§ TEXT SEGMENT:
Thursday, October 12, 2017

Genius, Nobel prizes shine light, dispel gloom -- Oct. 12, 2017 column

By MARSHA MERCER

For anyone who needed a shot of optimism, this was a good week.

Don’t get me wrong. The news – an acclaimed Hollywood mogul allegedly molested women for years, raging wildfires devastate California, the White House limps from tweet to tweet – has been depressing.

But there were bright spots in the gloom.  

The first encouraging words came from Sweden with the announcement of the 2017 Nobel prizes. The highly prestigious awards recognize often obscure scholars and others whose work has been of “the greatest benefit to mankind.”

The Nobel prizes also pull us back from our obsession with the day’s outrages to consider what’s going right in our world.

Eight Americans won solo or shared the prizes in chemistry, medicine, physics and economics. Each prize comes with a $1.1 million check. We lost out on peace and literature, but President Barack Obama won the peace prize in 2009 and Bob Dylan for literature last year.

(Dataset excerpts)

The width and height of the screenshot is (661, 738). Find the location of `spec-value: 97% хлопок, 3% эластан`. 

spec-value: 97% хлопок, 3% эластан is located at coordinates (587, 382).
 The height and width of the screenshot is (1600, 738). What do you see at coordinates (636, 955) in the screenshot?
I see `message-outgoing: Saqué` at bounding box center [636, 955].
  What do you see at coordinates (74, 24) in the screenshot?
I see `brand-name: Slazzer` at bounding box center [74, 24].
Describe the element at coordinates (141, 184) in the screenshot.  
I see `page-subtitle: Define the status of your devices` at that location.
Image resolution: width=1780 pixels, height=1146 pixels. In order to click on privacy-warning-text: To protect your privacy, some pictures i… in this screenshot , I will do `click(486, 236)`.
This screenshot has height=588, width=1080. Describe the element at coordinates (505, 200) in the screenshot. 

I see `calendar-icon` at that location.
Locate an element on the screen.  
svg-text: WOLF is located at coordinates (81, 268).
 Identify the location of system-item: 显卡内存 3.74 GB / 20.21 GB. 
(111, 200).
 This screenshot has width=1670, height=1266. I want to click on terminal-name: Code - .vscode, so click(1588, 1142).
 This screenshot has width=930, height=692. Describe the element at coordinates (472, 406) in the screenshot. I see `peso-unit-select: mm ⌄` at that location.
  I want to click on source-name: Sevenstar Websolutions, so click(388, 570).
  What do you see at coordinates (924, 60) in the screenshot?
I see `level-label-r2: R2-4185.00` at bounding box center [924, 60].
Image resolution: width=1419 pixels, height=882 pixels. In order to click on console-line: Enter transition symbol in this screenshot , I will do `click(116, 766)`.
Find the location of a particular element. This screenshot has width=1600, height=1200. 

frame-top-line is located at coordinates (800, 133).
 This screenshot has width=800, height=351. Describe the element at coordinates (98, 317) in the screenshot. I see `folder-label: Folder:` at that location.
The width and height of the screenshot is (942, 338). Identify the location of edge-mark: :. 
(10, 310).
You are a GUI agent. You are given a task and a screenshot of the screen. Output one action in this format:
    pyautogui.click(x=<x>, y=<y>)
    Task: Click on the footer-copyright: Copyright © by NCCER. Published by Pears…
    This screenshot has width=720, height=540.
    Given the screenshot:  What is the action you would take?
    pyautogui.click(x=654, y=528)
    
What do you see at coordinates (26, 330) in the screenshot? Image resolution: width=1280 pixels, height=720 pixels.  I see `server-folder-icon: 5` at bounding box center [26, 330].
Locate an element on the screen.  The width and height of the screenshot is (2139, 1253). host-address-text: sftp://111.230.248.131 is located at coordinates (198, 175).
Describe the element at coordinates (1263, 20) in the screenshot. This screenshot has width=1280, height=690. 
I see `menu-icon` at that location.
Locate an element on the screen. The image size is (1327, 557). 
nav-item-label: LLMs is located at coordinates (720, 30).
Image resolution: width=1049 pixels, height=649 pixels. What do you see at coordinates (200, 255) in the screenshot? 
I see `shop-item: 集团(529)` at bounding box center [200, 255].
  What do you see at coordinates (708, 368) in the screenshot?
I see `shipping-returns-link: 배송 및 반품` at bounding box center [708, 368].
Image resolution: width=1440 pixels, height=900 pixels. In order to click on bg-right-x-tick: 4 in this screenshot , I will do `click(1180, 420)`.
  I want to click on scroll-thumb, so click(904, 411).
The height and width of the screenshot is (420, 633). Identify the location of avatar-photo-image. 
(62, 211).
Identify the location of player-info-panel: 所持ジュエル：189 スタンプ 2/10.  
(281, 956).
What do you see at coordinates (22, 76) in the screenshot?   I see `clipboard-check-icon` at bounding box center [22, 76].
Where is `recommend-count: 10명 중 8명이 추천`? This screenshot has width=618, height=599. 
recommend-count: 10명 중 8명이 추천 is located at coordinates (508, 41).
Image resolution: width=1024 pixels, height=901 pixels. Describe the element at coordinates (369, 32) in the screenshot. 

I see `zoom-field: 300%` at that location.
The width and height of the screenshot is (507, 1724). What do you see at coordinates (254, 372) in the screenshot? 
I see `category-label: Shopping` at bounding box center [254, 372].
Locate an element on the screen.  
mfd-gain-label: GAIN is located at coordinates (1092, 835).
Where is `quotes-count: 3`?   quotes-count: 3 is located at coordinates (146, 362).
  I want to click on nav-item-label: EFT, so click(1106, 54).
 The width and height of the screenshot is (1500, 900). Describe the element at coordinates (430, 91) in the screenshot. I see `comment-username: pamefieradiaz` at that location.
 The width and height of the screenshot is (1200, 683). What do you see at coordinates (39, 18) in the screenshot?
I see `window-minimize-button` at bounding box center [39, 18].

§ EXERCISE DETAILS: List every field in which the Nobel prizes column above says Americans won or shared a 2017 Nobel prize.

§ REPLY TO THE TASK: Chemistry, medicine, physics, economics